X-MEN – Bryan Singer
Un campo di concentramento, la pioggia, il dolore, urla si un bambino che non vuole essere separato dai propri genitori. Più di un soldato deve accorrere per bloccare il bimbo che, sollevata una mano, riesce a piegare un cancello di ferro. Uno scatto d’ira, una forza inaspettata sprigionata con fermezza ed il bambino cade a terra.
Magneto e la sua brama di potere innescata dall’odio verso l’essere umano, si oppone al gruppo di mutati guidato dal Professor X, trascinato da un irrefrenabile Wolverine e coeso da Ciclope, Storm e Rogue. Inizia la lotta tra mutanti e umani, tra mutanti e mutanti, umani contro umani.
Bryan Singer lo ricordiamo principalmente per quel capolavoro dal titolo I soliti sospetti, un regista capace di utilizzare pochi elementi per miscelare una pozione ipnotica dal taglio noir, qui in ballo con tutt’altro tipo di musica e rivolto ad un orizzonte molto diverso. Riuscire a migrare un universo così vasto come quello degli X-men non è semplice, sia per esigenze di budget che di linguaggio cinematografico estremamente diverso, a maggior ragione se inserito in una cornice di appena due ore. Tuttavia l’obiettivo secondario (dopo gli introiti dell’operazione), cioè il placare lo scetticismo degli avidi lettori, può dirsi raggiunto, nonostante la natura ancora acerba del lavoro.

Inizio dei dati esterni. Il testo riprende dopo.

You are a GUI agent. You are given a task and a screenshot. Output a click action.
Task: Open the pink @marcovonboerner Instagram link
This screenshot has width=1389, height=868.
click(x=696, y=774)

X-men mette in campo personaggi catchy come Wolverine, ben caratterizzato da Hugh Jackman, inizia a scagliare una rete di personaggi che vivranno di vita propria tramite spin-off, suggella la firma di Bryan Singer come autore della serie e punta ad un pubblico piuttosto variegato, ponendo le basi di un universo filmico in costante espansione. Certo, il proseguire coi piedi di piombo è la maggiore limitazione di questo primo capitolo, tuttavia i semi sono stati scagliati sulla nuda terra.